(Stored entries)
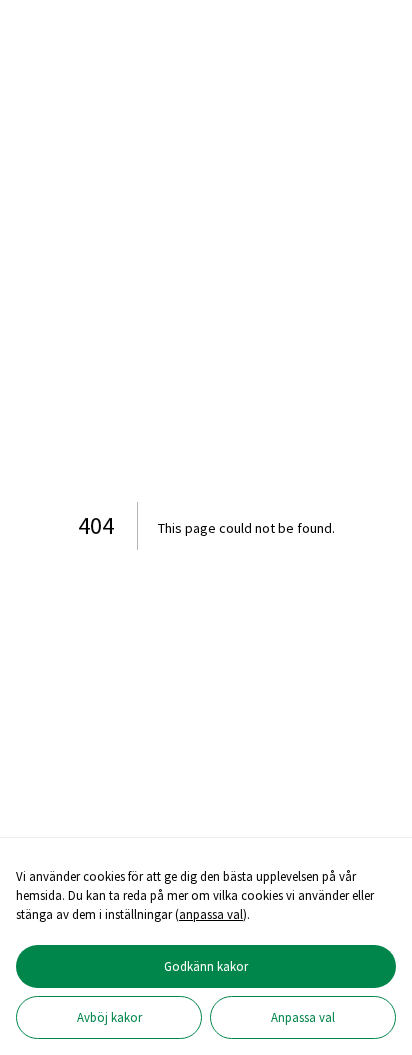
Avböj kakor (109, 1017)
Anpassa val (303, 1017)
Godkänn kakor (206, 966)
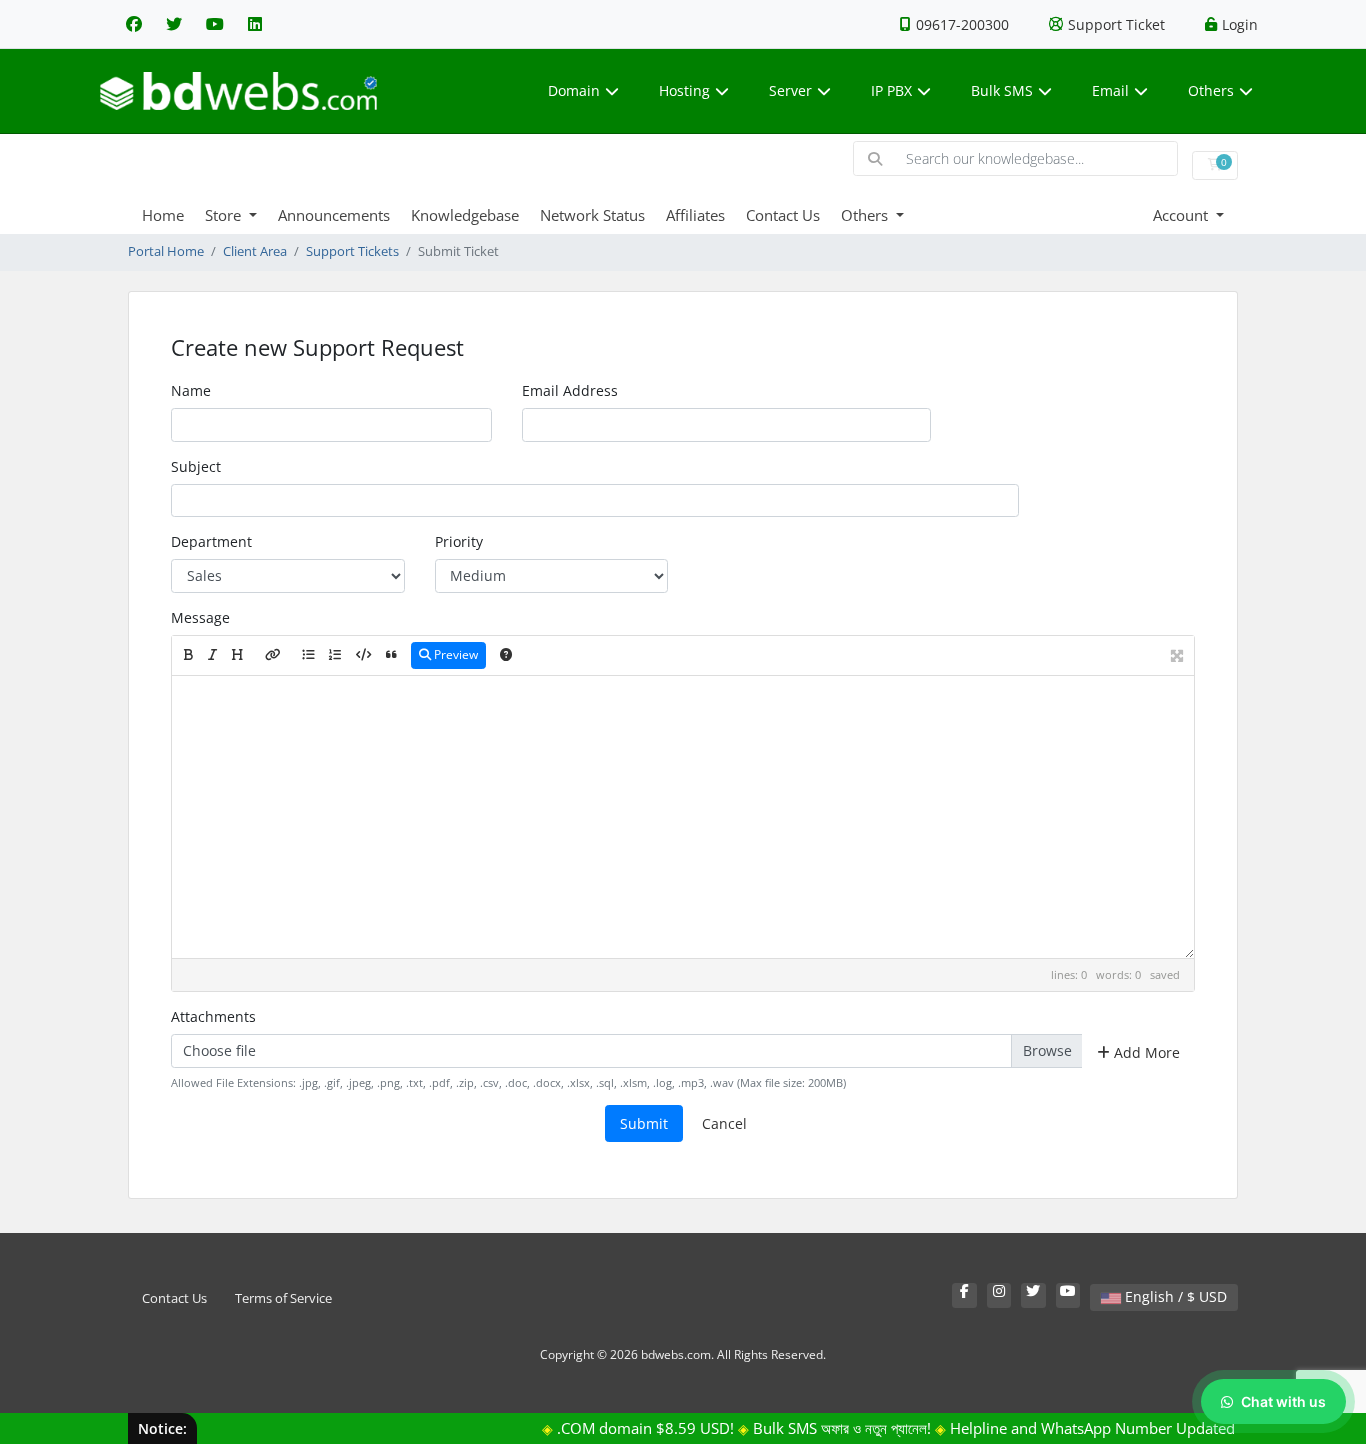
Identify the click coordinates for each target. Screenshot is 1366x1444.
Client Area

- Exercise goal -
The entries are to be transcribed in full. Their pictures are not.

- Written response -
Avböj kakor (109, 1017)
Anpassa val (303, 1017)
Godkänn kakor (206, 966)
Identify the click coordinates for each target. Screenshot is 1366x1444.
Client Area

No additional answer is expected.